En la costa asturiana de Cudillero, los marineros que faenan en el mar Cantábrico confían en una señal peculiar cuando el tiempo amenaza con empeorar. Antes de que se desaten las galernas y los temporales más peligrosos, un fenómeno aparece entre las olas que rompen contra los acantilados. No es un ave marina ni un destello de luz, sino la figura de un niño pequeño formado completamente de espuma y algas marinas. Los pescadores más veteranos de la villa reconocen al instante esta aparición y saben que deben actuar con rapidez.

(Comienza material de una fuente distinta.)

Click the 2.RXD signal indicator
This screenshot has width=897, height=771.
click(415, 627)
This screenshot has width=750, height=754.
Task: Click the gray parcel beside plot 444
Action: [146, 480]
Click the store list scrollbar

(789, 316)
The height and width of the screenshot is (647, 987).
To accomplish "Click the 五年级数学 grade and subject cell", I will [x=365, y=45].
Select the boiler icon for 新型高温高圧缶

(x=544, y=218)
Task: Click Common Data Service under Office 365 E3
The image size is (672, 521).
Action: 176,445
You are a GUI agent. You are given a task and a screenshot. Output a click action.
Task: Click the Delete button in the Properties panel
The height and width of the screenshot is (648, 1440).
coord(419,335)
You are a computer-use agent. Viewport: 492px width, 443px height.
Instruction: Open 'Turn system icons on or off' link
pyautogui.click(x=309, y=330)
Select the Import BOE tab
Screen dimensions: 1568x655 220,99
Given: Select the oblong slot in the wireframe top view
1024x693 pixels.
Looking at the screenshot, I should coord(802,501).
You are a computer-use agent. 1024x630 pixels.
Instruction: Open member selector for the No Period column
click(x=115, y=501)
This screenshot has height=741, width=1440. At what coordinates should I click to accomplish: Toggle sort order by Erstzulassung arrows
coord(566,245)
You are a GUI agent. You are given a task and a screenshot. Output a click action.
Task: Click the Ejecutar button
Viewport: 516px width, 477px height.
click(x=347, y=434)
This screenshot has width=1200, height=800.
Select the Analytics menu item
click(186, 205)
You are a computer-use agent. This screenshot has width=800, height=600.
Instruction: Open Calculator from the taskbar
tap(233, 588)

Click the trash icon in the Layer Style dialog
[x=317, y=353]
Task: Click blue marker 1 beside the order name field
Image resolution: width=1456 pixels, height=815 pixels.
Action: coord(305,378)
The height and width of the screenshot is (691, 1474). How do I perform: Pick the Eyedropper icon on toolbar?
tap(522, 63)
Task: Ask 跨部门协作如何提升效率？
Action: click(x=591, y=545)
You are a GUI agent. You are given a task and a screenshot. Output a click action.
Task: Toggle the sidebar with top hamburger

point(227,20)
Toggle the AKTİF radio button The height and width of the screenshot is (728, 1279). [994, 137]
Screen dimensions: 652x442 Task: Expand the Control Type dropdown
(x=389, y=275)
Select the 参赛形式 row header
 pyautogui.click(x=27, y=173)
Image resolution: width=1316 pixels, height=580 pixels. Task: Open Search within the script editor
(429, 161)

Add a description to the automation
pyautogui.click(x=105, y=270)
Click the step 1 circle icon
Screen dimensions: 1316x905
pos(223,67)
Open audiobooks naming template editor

Una aparición benévola entre la bruma

Este espíritu, al que llaman el Espumeru, no pretende asustar sino proteger. Su presencia solo se manifiesta cuando el peligro es inminente, sirviendo como una advertencia directa y clara para la comunidad marinera. La tradición oral describe que el niño de espuma no emite sonido alguno, pero su sola imagen contra las rocas basta para transmitir urgencia. Quienes lo ven interpretan que el mar pronto será inseguro y que deben regresar a puerto sin demora.

La tradición oral preserva el aviso

El relato del Espumeru se transmite de generación en generación entre las familias de pescadores de Cudillero. Más que un simple cuento, funciona como una metáfora codificada de la observación del mar y el cielo. Los marineros aprenden a leer los primeros indicios de un temporal, como un cambio en el color del agua, la dirección del viento o la formación de nubes, y el mito personifica ese conocimiento colectivo. La figura del niño simboliza la vulnerabilidad frente a la fuerza del cantábrico y la necesidad de actuar con precaución.

Hoy, aunque los partes meteorológicos son precisos, algún pescador aún bromea al ver la espuma blanca saltar sobre las piedras, preguntándose si el Espumeru sigue haciendo su ronda, quizás por si acaso los satélites fallan.